*AIM*
In the rows below, switch "screenshot" to "screen capture" and write out again only the lines from the one with "Given: Open Debbie's World channel name" up to and including the last line, with nothing else changed. Leave the pictures out.

*DATA SHOWN*

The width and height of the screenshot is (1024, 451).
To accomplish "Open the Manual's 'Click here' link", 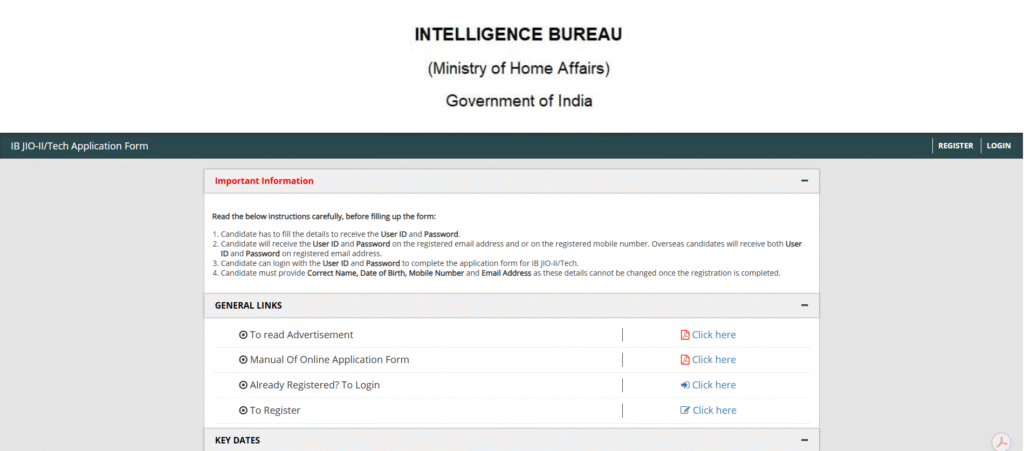I will pyautogui.click(x=714, y=360).
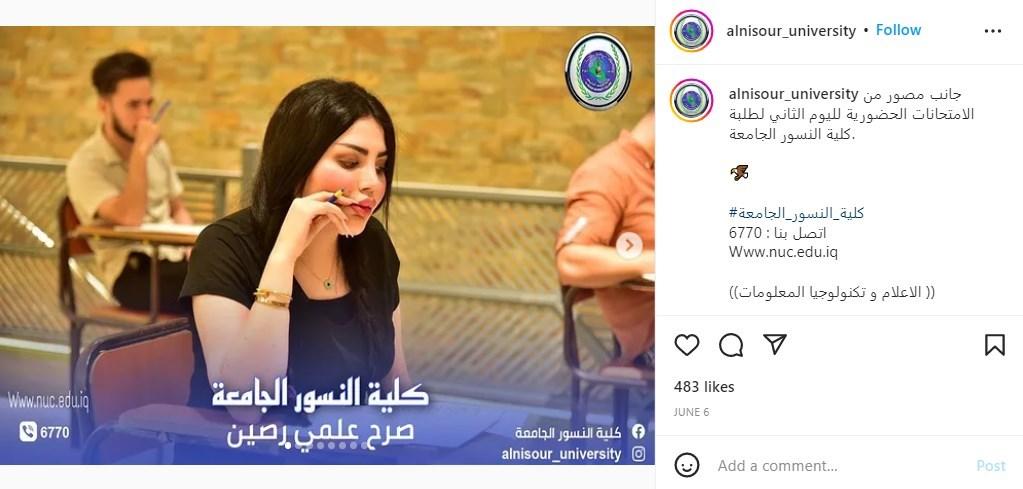View the 483 likes list
Screen dimensions: 1023x489
coord(704,387)
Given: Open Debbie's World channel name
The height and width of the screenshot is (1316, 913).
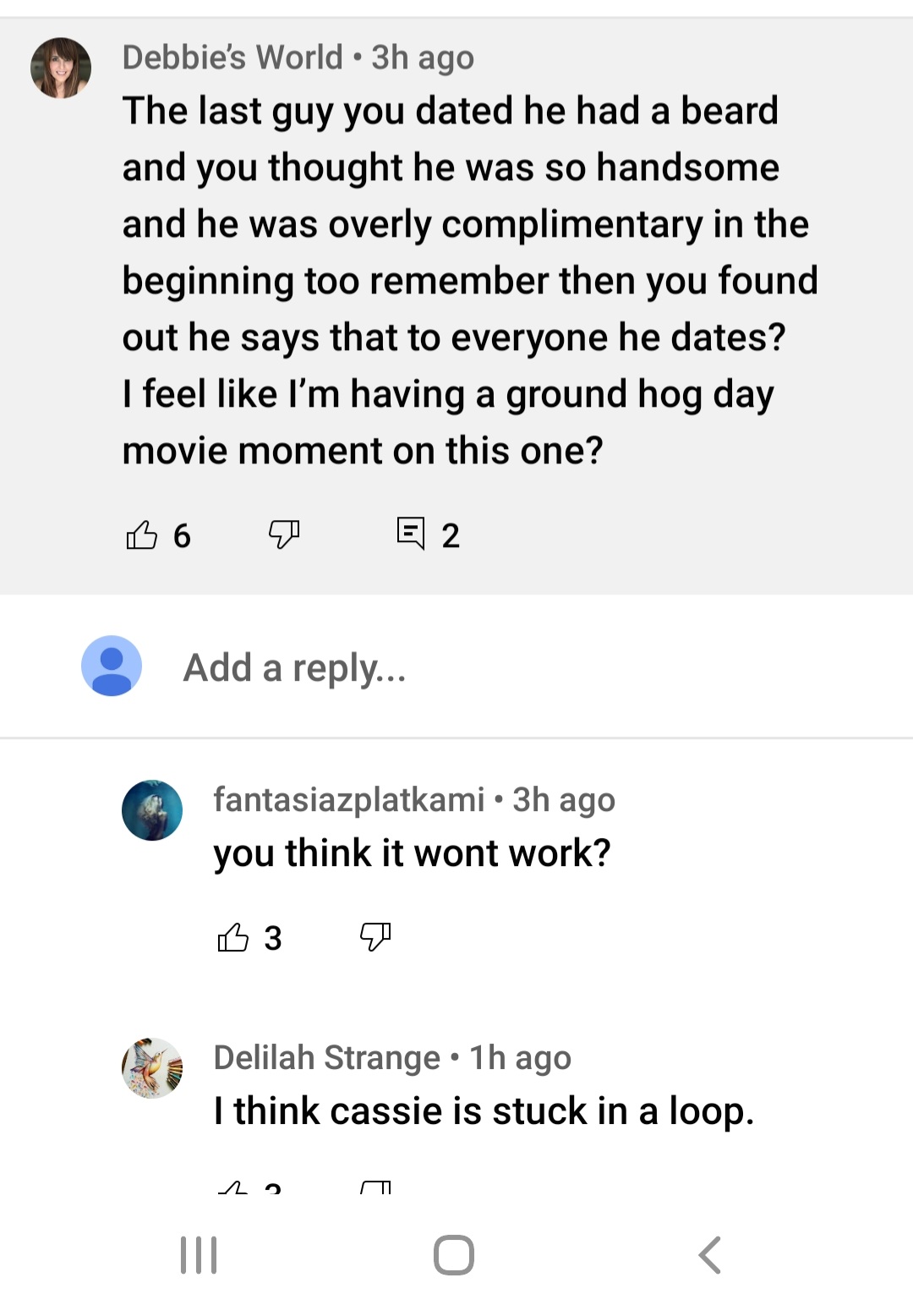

*SOLUTION FOR THIS PROBLEM*
Given: Open Debbie's World channel name
The height and width of the screen capture is (1316, 913).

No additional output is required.